Dorkbot (malware)

Dorkbot, also known as Ngioweb, is a modular botnet malware typically spread through removable drives, social media, and instant messaging platforms. It is primarily known for its information-stealing capabilities, targeting usernames, passwords, and other sensitive data from various applications and system processes.

Once Dorkbot infects a system, it connects to a command-and-control (C&C) server to receive instructions and transmit stolen data. The modular design allows attackers to update the bot with new features and functionalities after the initial infection, extending its capabilities without requiring a full re-infection. These modules can be used for various malicious activities, including launching denial-of-service (DoS) attacks, downloading and executing additional malware, and spreading the infection to other systems.

Dorkbot employs several techniques to evade detection, including anti-analysis and anti-debugging measures. It also often utilizes rootkit techniques to hide its presence on the infected system.

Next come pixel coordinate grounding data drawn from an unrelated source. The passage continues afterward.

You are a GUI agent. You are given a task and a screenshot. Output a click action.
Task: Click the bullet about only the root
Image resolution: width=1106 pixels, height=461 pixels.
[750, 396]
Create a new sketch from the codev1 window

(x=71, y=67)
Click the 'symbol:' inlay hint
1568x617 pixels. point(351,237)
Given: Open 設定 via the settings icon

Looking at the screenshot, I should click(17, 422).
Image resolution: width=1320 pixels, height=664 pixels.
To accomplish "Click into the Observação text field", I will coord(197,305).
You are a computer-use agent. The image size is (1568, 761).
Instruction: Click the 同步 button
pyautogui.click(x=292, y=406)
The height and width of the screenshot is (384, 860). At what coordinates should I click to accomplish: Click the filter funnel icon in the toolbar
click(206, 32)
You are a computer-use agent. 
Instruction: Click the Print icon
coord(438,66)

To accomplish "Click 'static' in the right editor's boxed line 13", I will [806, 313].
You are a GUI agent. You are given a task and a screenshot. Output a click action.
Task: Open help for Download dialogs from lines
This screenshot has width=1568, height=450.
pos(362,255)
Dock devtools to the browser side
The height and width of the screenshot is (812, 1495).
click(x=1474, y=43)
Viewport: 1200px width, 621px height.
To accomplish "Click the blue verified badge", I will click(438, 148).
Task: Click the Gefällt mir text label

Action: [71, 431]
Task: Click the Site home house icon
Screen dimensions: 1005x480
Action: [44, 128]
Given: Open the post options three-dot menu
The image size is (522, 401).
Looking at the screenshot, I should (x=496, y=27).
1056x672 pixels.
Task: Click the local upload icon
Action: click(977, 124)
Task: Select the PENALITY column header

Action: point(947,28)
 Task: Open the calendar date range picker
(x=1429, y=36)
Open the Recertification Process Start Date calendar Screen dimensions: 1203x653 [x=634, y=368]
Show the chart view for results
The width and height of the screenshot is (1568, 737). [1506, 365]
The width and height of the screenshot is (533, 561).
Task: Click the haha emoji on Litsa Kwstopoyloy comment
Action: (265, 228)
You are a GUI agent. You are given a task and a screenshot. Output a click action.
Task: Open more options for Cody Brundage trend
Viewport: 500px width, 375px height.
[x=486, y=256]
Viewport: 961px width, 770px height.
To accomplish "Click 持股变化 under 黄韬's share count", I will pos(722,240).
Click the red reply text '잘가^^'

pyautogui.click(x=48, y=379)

While Dorkbot has been active for several years, its impact and prevalence have fluctuated. Security researchers and antivirus vendors continually update their detection and removal tools to combat this threat. Removal typically requires specialized anti-malware software capable of detecting and removing the malware and associated components. Best practices for prevention include using strong passwords, exercising caution when opening links or files from unknown sources, keeping antivirus software up-to-date, and disabling autorun on removable drives.